Written task: Render each line of the items below as a row of a Markdown table with columns Row and Text, numbering rows in Row and omitting blank lines.

Supplied data:
★ ★ ★

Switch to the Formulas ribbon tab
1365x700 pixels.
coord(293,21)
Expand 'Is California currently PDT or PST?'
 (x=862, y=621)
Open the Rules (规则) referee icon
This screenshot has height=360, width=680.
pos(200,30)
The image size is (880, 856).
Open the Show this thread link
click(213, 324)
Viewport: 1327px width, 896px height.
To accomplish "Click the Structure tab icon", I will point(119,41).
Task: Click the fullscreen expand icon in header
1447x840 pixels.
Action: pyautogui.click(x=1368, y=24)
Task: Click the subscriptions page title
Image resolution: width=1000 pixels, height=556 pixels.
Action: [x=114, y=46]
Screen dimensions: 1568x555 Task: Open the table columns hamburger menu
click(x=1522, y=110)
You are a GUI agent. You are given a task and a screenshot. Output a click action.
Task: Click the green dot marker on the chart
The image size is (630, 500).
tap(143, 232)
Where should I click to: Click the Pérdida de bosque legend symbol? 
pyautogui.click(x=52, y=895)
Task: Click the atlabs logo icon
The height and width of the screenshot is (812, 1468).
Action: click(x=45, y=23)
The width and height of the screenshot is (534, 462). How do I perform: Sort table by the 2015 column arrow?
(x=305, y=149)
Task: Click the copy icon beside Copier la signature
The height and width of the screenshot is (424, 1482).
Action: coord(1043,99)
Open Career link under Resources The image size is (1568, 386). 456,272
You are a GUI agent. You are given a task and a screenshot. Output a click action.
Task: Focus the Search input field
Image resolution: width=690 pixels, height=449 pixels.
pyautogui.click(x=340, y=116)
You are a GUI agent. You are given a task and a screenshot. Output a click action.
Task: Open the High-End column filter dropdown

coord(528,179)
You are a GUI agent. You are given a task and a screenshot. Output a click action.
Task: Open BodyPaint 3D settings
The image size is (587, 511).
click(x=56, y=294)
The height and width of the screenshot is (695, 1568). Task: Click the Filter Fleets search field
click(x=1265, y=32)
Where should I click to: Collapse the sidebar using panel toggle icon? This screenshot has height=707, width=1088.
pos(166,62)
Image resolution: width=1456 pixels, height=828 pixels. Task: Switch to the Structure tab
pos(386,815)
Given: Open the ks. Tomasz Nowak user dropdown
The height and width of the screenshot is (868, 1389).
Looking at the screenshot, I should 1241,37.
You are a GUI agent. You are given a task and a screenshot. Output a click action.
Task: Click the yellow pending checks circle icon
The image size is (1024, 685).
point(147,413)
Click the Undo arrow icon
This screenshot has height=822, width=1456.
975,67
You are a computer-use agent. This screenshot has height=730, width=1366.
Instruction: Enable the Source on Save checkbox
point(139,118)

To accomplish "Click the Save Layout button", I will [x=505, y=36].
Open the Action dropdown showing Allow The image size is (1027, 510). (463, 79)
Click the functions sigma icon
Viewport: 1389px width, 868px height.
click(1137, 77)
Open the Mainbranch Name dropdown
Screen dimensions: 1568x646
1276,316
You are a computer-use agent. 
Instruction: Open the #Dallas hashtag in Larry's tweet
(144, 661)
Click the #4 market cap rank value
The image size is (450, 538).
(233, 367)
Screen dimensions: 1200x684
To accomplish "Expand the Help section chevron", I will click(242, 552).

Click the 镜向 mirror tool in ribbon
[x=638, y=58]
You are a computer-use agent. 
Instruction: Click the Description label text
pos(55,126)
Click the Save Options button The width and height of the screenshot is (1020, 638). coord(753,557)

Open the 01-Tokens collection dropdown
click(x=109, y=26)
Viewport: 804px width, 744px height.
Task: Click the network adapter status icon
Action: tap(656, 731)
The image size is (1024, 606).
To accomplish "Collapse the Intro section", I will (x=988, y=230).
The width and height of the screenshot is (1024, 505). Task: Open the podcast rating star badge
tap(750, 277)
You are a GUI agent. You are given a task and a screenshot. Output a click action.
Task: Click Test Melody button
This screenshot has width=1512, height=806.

★ ★ ★

Answer for the task:
| Row | Text |
|---|---|
| 1 | Switch to the Formulas ribbon tab |
| 2 | 1365x700 pixels. |
| 3 | coord(293,21) |
| 4 | Expand 'Is California currently PDT or PST?' |
| 5 |  (x=862, y=621) |
| 6 | Open the Rules (规则) referee icon |
| 7 | This screenshot has height=360, width=680. |
| 8 | pos(200,30) |
| 9 | The image size is (880, 856). |
| 10 | Open the Show this thread link |
| 11 | click(213, 324) |
| 12 | Viewport: 1327px width, 896px height. |
| 13 | To accomplish "Click the Structure tab icon", I will point(119,41). |
| 14 | Task: Click the fullscreen expand icon in header |
| 15 | 1447x840 pixels. |
| 16 | Action: pyautogui.click(x=1368, y=24) |
| 17 | Task: Click the subscriptions page title |
| 18 | Image resolution: width=1000 pixels, height=556 pixels. |
| 19 | Action: [x=114, y=46] |
| 20 | Screen dimensions: 1568x555 Task: Open the table columns hamburger menu |
| 21 | click(x=1522, y=110) |
| 22 | You are a GUI agent. You are given a task and a screenshot. Output a click action. |
| 23 | Task: Click the green dot marker on the chart |
| 24 | The image size is (630, 500). |
| 25 | tap(143, 232) |
| 26 | Where should I click to: Click the Pérdida de bosque legend symbol?  |
| 27 | pyautogui.click(x=52, y=895) |
| 28 | Task: Click the atlabs logo icon |
| 29 | The height and width of the screenshot is (812, 1468). |
| 30 | Action: click(x=45, y=23) |
| 31 | The width and height of the screenshot is (534, 462). How do I perform: Sort table by the 2015 column arrow? |
| 32 | (x=305, y=149) |
| 33 | Task: Click the copy icon beside Copier la signature |
| 34 | The height and width of the screenshot is (424, 1482). |
| 35 | Action: coord(1043,99) |
| 36 | Open Career link under Resources The image size is (1568, 386). 456,272 |
| 37 | You are a GUI agent. You are given a task and a screenshot. Output a click action. |
| 38 | Task: Focus the Search input field |
| 39 | Image resolution: width=690 pixels, height=449 pixels. |
| 40 | pyautogui.click(x=340, y=116) |
| 41 | You are a GUI agent. You are given a task and a screenshot. Output a click action. |
| 42 | Task: Open the High-End column filter dropdown |
| 43 | coord(528,179) |
| 44 | You are a GUI agent. You are given a task and a screenshot. Output a click action. |
| 45 | Task: Open BodyPaint 3D settings |
| 46 | The image size is (587, 511). |
| 47 | click(x=56, y=294) |
| 48 | The height and width of the screenshot is (695, 1568). Task: Click the Filter Fleets search field |
| 49 | click(x=1265, y=32) |
| 50 | Where should I click to: Collapse the sidebar using panel toggle icon? This screenshot has height=707, width=1088. |
| 51 | pos(166,62) |
| 52 | Image resolution: width=1456 pixels, height=828 pixels. Task: Switch to the Structure tab |
| 53 | pos(386,815) |
| 54 | Given: Open the ks. Tomasz Nowak user dropdown |
| 55 | The height and width of the screenshot is (868, 1389). |
| 56 | Looking at the screenshot, I should 1241,37. |
| 57 | You are a GUI agent. You are given a task and a screenshot. Output a click action. |
| 58 | Task: Click the yellow pending checks circle icon |
| 59 | The image size is (1024, 685). |
| 60 | point(147,413) |
| 61 | Click the Undo arrow icon |
| 62 | This screenshot has height=822, width=1456. |
| 63 | 975,67 |
| 64 | You are a computer-use agent. This screenshot has height=730, width=1366. |
| 65 | Instruction: Enable the Source on Save checkbox |
| 66 | point(139,118) |
| 67 | To accomplish "Click the Save Layout button", I will [x=505, y=36]. |
| 68 | Open the Action dropdown showing Allow The image size is (1027, 510). (463, 79) |
| 69 | Click the functions sigma icon |
| 70 | Viewport: 1389px width, 868px height. |
| 71 | click(1137, 77) |
| 72 | Open the Mainbranch Name dropdown |
| 73 | Screen dimensions: 1568x646 |
| 74 | 1276,316 |
| 75 | You are a computer-use agent.  |
| 76 | Instruction: Open the #Dallas hashtag in Larry's tweet |
| 77 | (144, 661) |
| 78 | Click the #4 market cap rank value |
| 79 | The image size is (450, 538). |
| 80 | (233, 367) |
| 81 | Screen dimensions: 1200x684 |
| 82 | To accomplish "Expand the Help section chevron", I will click(242, 552). |
| 83 | Click the 镜向 mirror tool in ribbon |
| 84 | [x=638, y=58] |
| 85 | You are a computer-use agent.  |
| 86 | Instruction: Click the Description label text |
| 87 | pos(55,126) |
| 88 | Click the Save Options button The width and height of the screenshot is (1020, 638). coord(753,557) |
| 89 | Open the 01-Tokens collection dropdown |
| 90 | click(x=109, y=26) |
| 91 | Viewport: 804px width, 744px height. |
| 92 | Task: Click the network adapter status icon |
| 93 | Action: tap(656, 731) |
| 94 | The image size is (1024, 606). |
| 95 | To accomplish "Collapse the Intro section", I will (x=988, y=230). |
| 96 | The width and height of the screenshot is (1024, 505). Task: Open the podcast rating star badge |
| 97 | tap(750, 277) |
| 98 | You are a GUI agent. You are given a task and a screenshot. Output a click action. |
| 99 | Task: Click Test Melody button |
| 100 | This screenshot has width=1512, height=806. |